WWM had been heartened by the establishment of Kazatomprom, a joint stock company which was set up to control the uranium industry with a view to privatisation. Previously the uranium industry had been the province of KATEP, which was 51% state owned with the remaining ownership in the hands of its management and some unidentified foreign investors. However, KATEP’s 51% share was transferred to Kazatomprom as well as all KATEP’s physical assets including uranium mines and other facilities. KATEP remained responsible for uranium exports and for the development of future nuclear power stations as well as for waste management.
WWM had conducted its initial discussions and signed a preliminary agreement with KATEP but subsequently found itself dealing with Kazatomprom. Contrary to expectation, however, Kazatomprom was not further privatised but has been effectively renationalised and is now a state-owned entity. WWM received a further blow in June 1997 when it was refused an export licence for uranium for which it already had a contract with a US utility and then discovered that Kazakhstan had previously agreed to give a third party exclusive rights to export to the US. WWM then ceased its operations at TGK, having already invested some $23 million, directly and indirectly, and on 1 August Kazakhstan formally abrogated the agreements. The TGK Project has now been placed in bankruptcy by the Government and its management has been taken over by Kazatomprom while the government seeks local bank financing to restart operations.
Paul A Carroll, Chairman and Chief Executive Officer of WWM, said “the effect of the unilateral cancellation of our agreements is to reverse the privatisation programme for the uranium industry in that country.

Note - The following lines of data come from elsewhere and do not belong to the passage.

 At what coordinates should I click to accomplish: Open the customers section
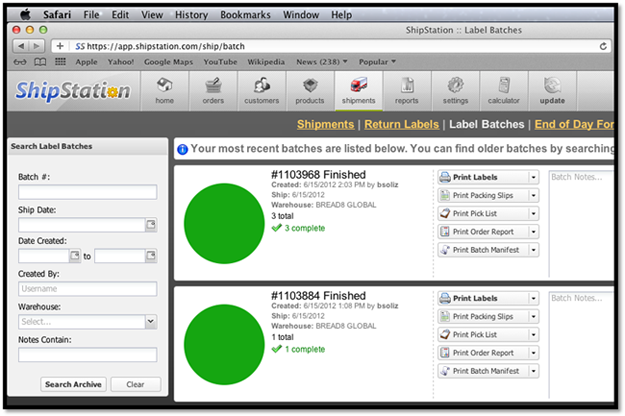click(262, 90)
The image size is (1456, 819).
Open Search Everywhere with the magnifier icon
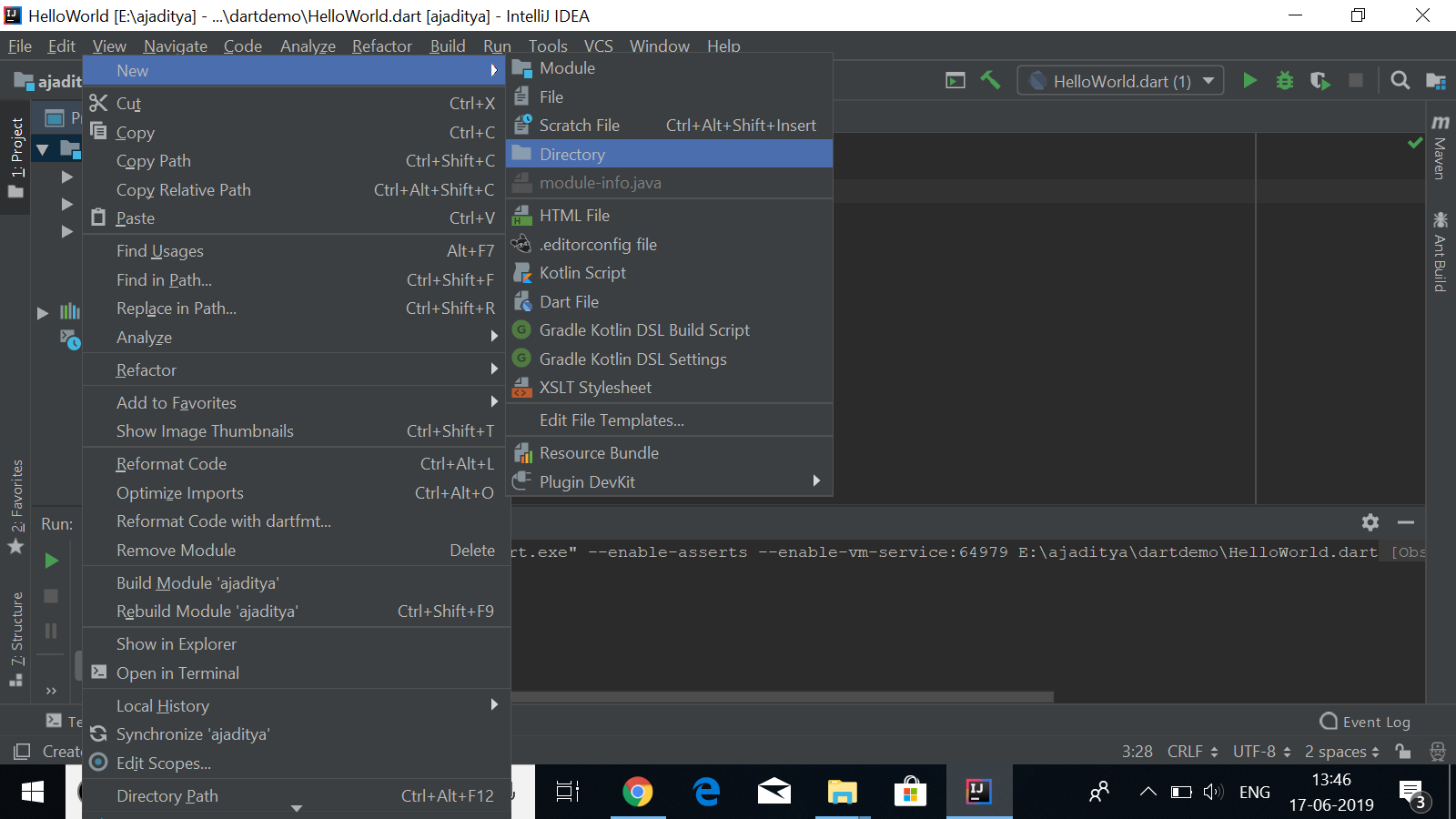click(1400, 80)
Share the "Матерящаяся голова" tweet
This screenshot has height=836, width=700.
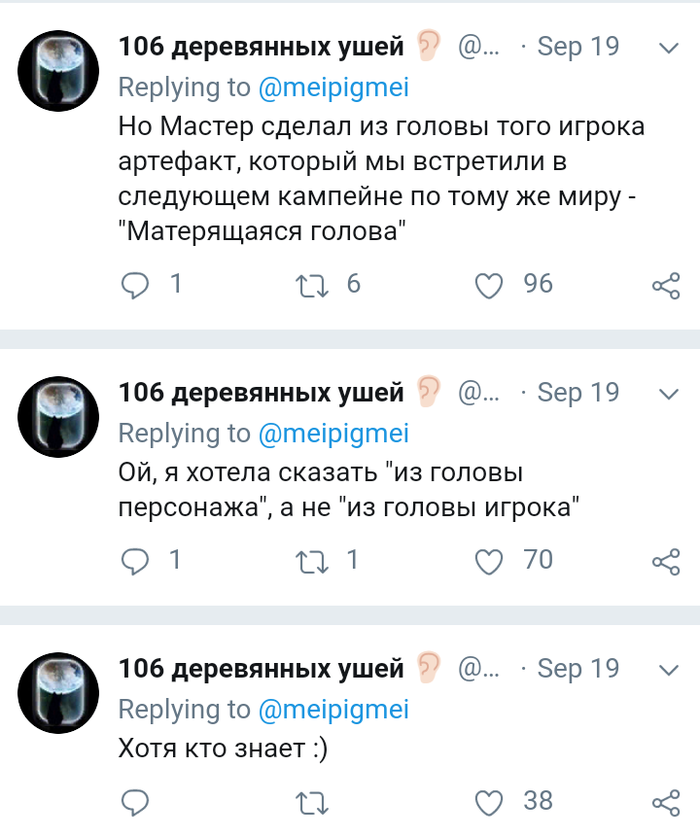tap(665, 286)
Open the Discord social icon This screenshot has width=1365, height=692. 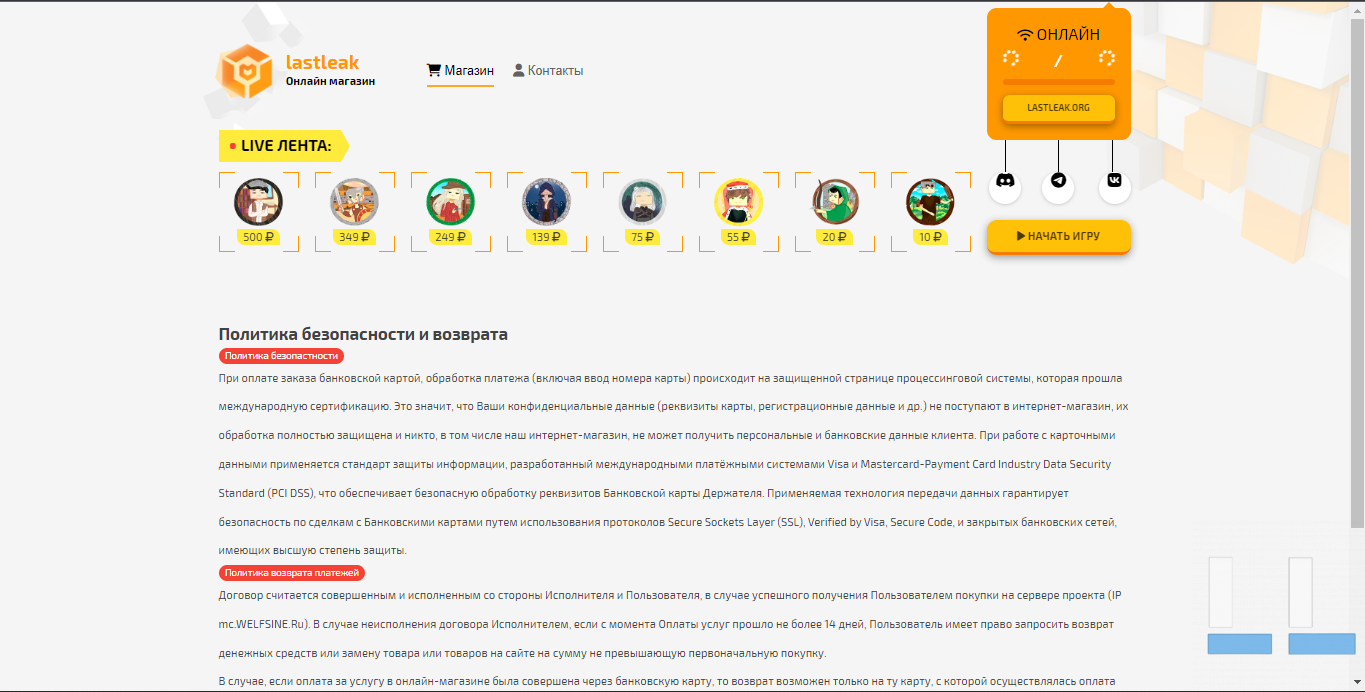[1005, 187]
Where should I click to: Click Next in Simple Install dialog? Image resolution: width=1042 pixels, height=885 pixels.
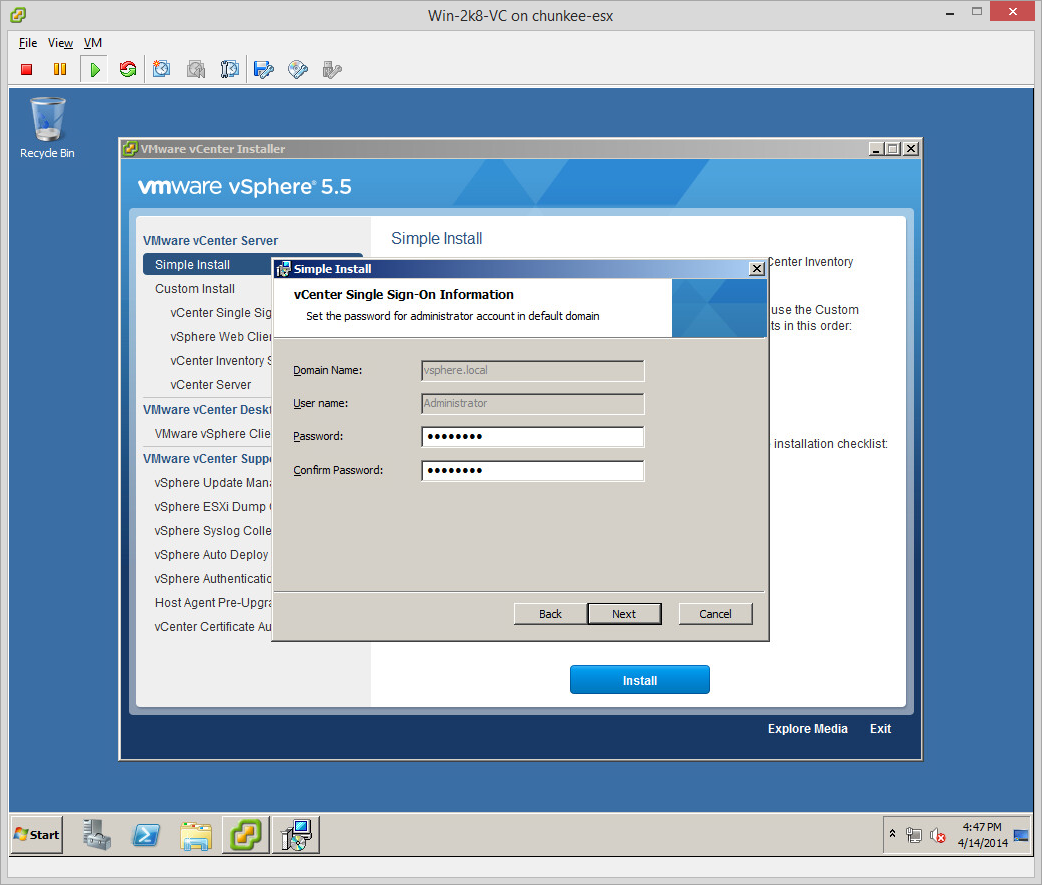[624, 614]
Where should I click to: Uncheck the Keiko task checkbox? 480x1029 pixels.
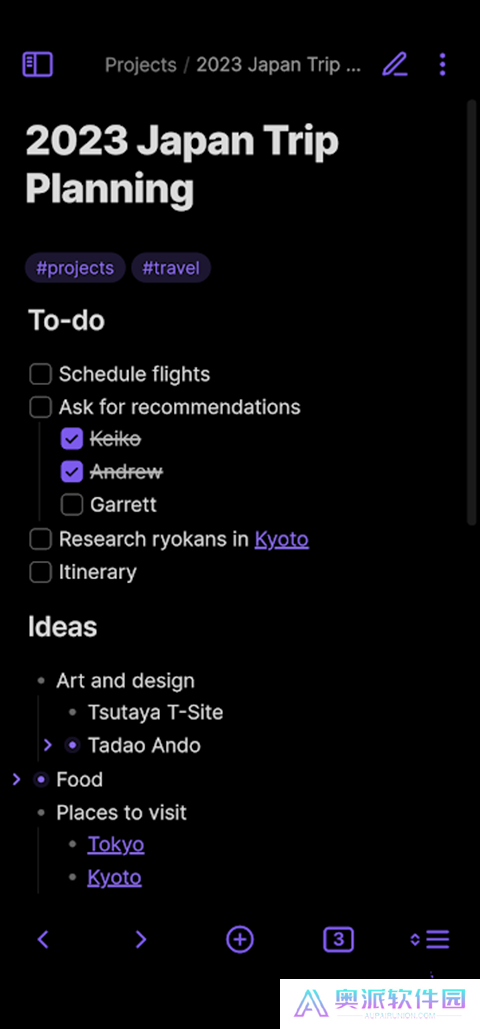click(x=72, y=439)
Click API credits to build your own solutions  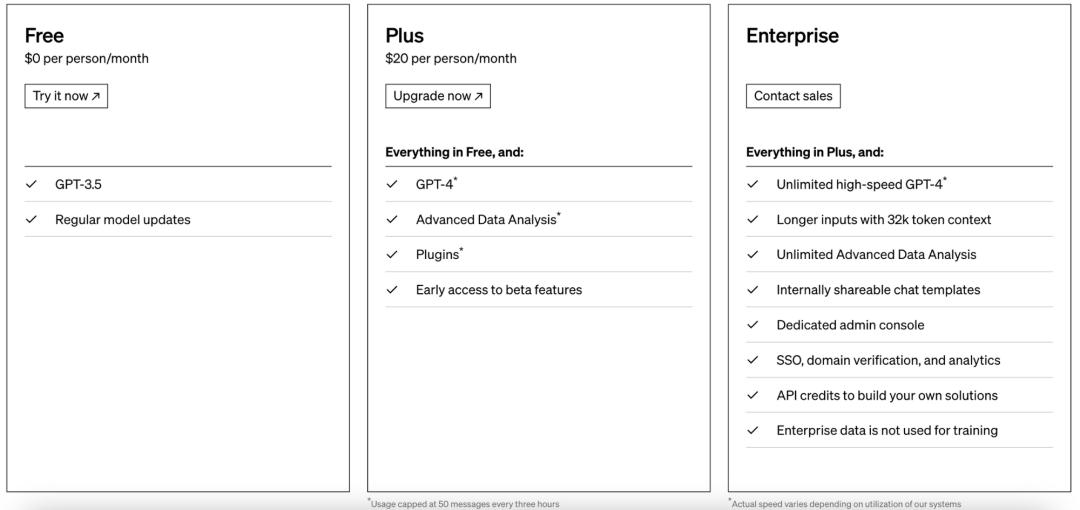click(887, 395)
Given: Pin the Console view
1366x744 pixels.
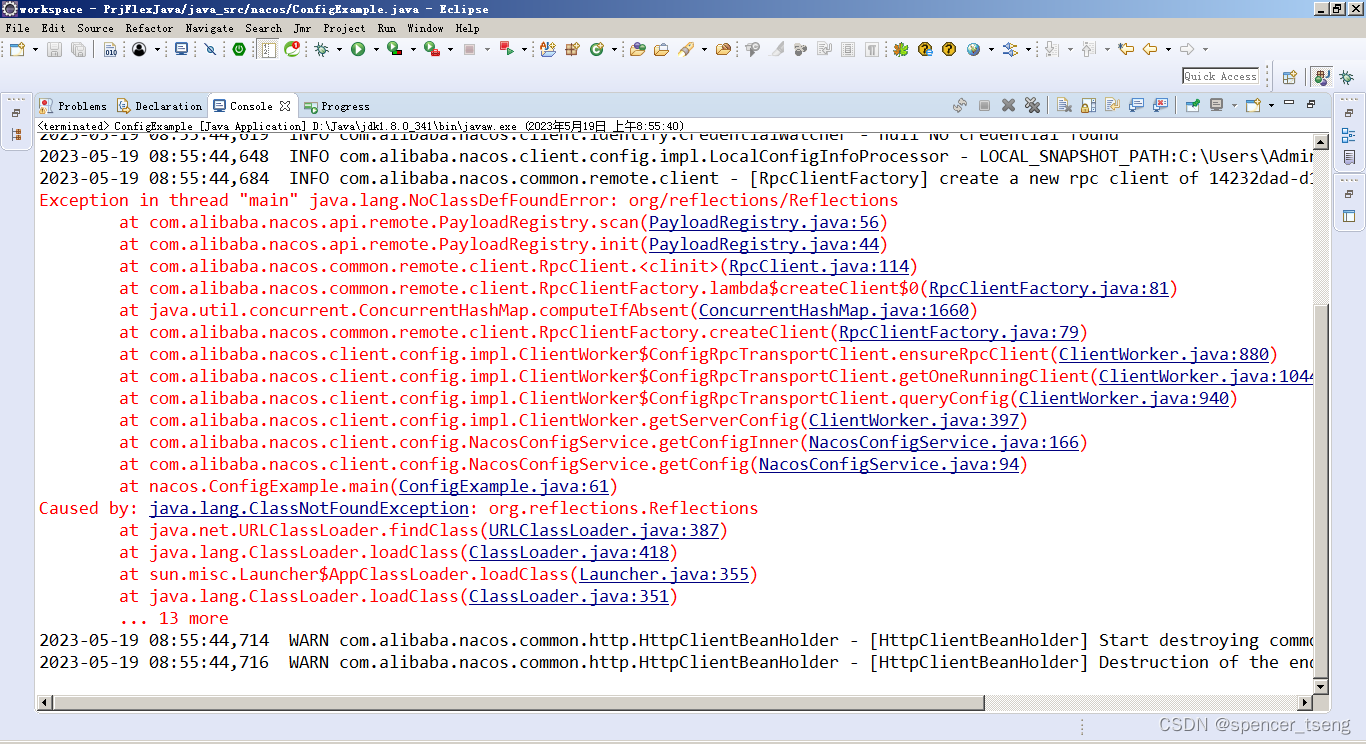Looking at the screenshot, I should click(1191, 105).
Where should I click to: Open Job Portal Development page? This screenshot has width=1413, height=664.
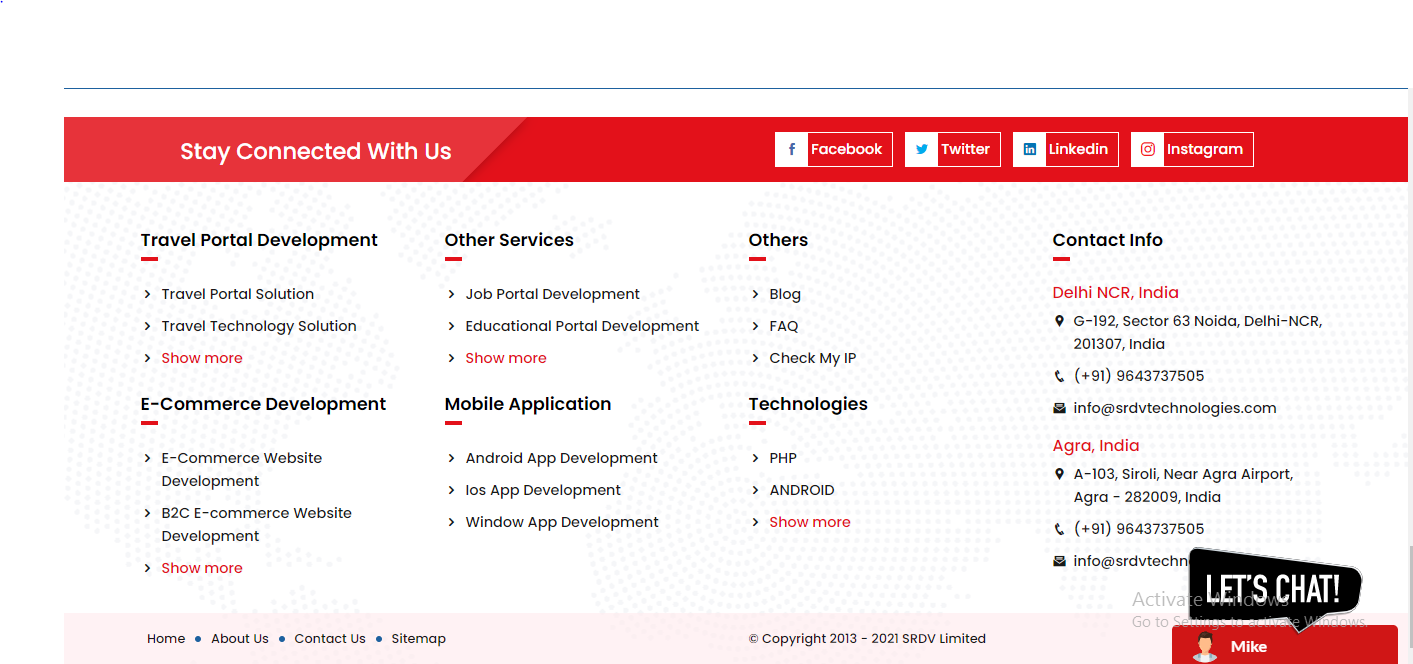point(552,293)
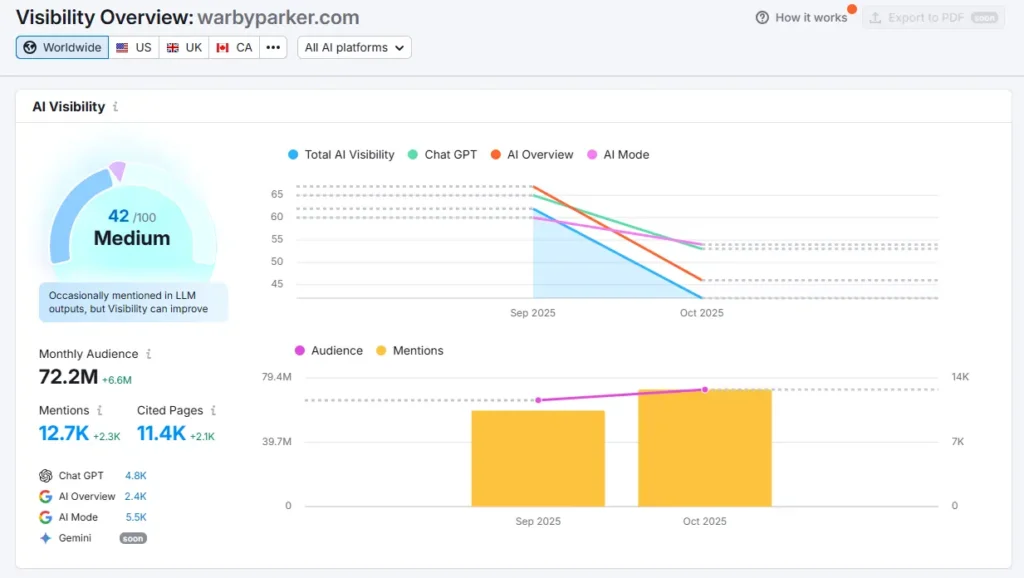Click the info icon beside Monthly Audience

point(147,354)

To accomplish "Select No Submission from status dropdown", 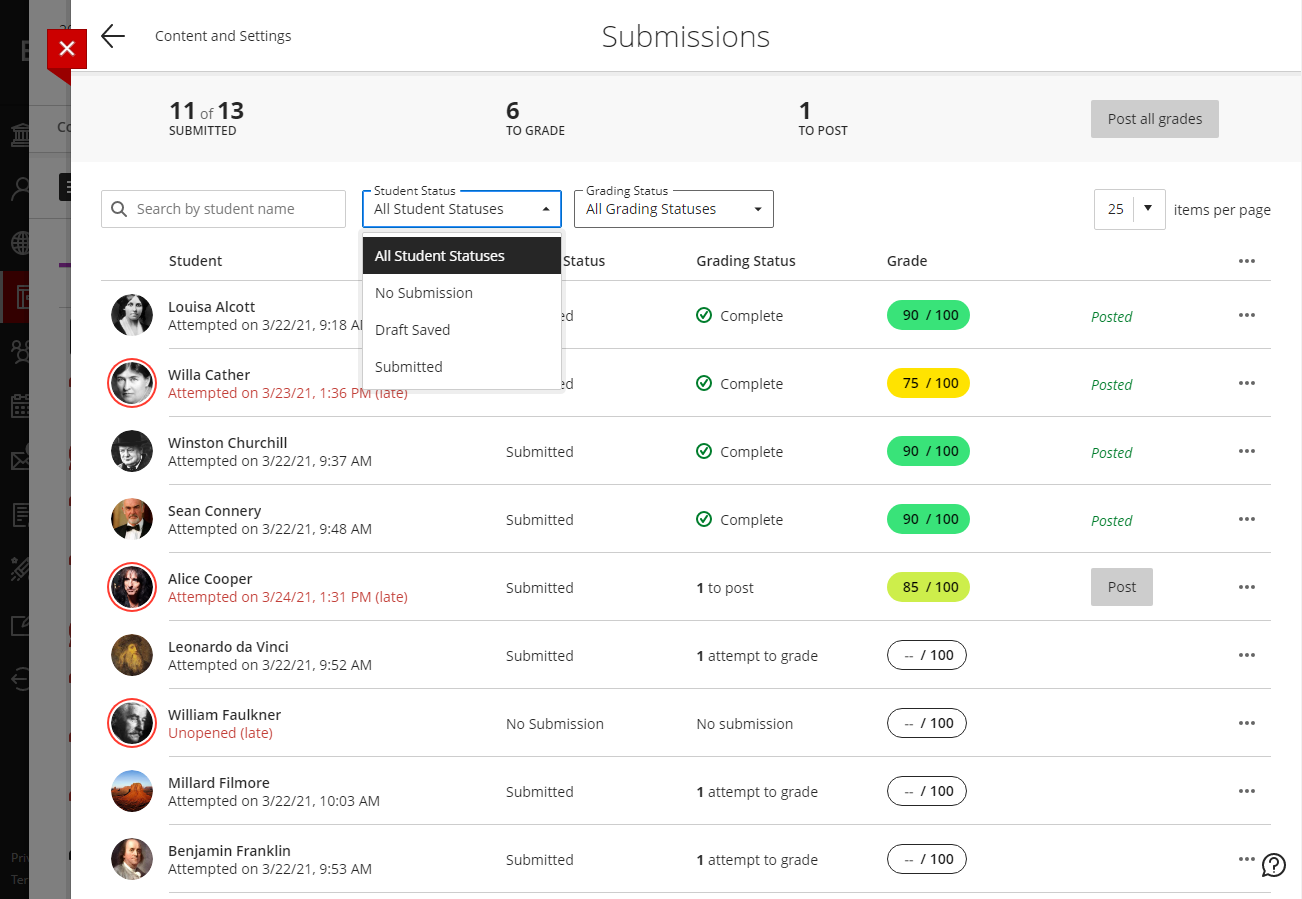I will 424,293.
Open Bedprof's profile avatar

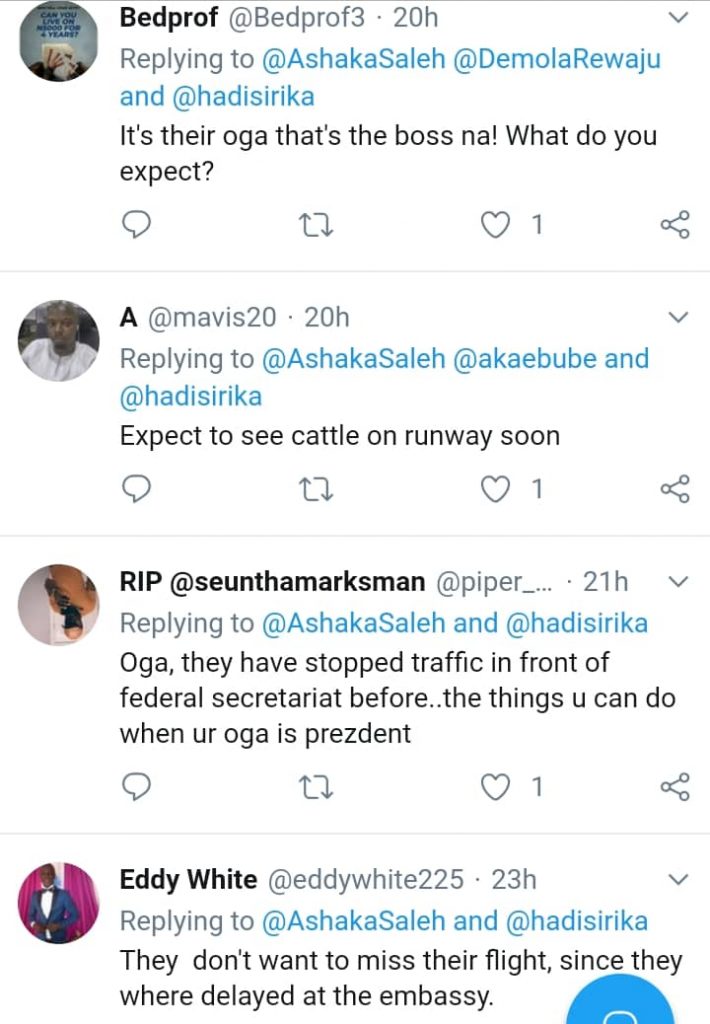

This flies in the face of everything that the government of Kazakhstan says that they are doing to attract foreign investment – and which was what attracted us to the country in the first place.” The government, which has launched a recovery programme for TGK, said that TGK produced just 44 tonnes of uranium in the form of yellowcake under WWM management. Output for yellowcake in the first half of 1997 fell 57% compared with the same period of 1996, that for electricity 20% and heat 40%. Overall losses during the period rose five-fold. WWM insists that it invested enough to cover current investment requirements. It said the plant owed $4.5 million when the contract began, and that the contract was dissolved when WWM was negotiating bank credit of $100 million for the plant.
Meanwhile, Kazatomprom is looking to a new joint venture formed with the Kara Balta mining complex in Kyrgyzstan to process up to 1000 t of its uranium in 1998, increasing later to 2000 t/year. Kazatomprom has 65% of the charter capital and Kara Balta 35%.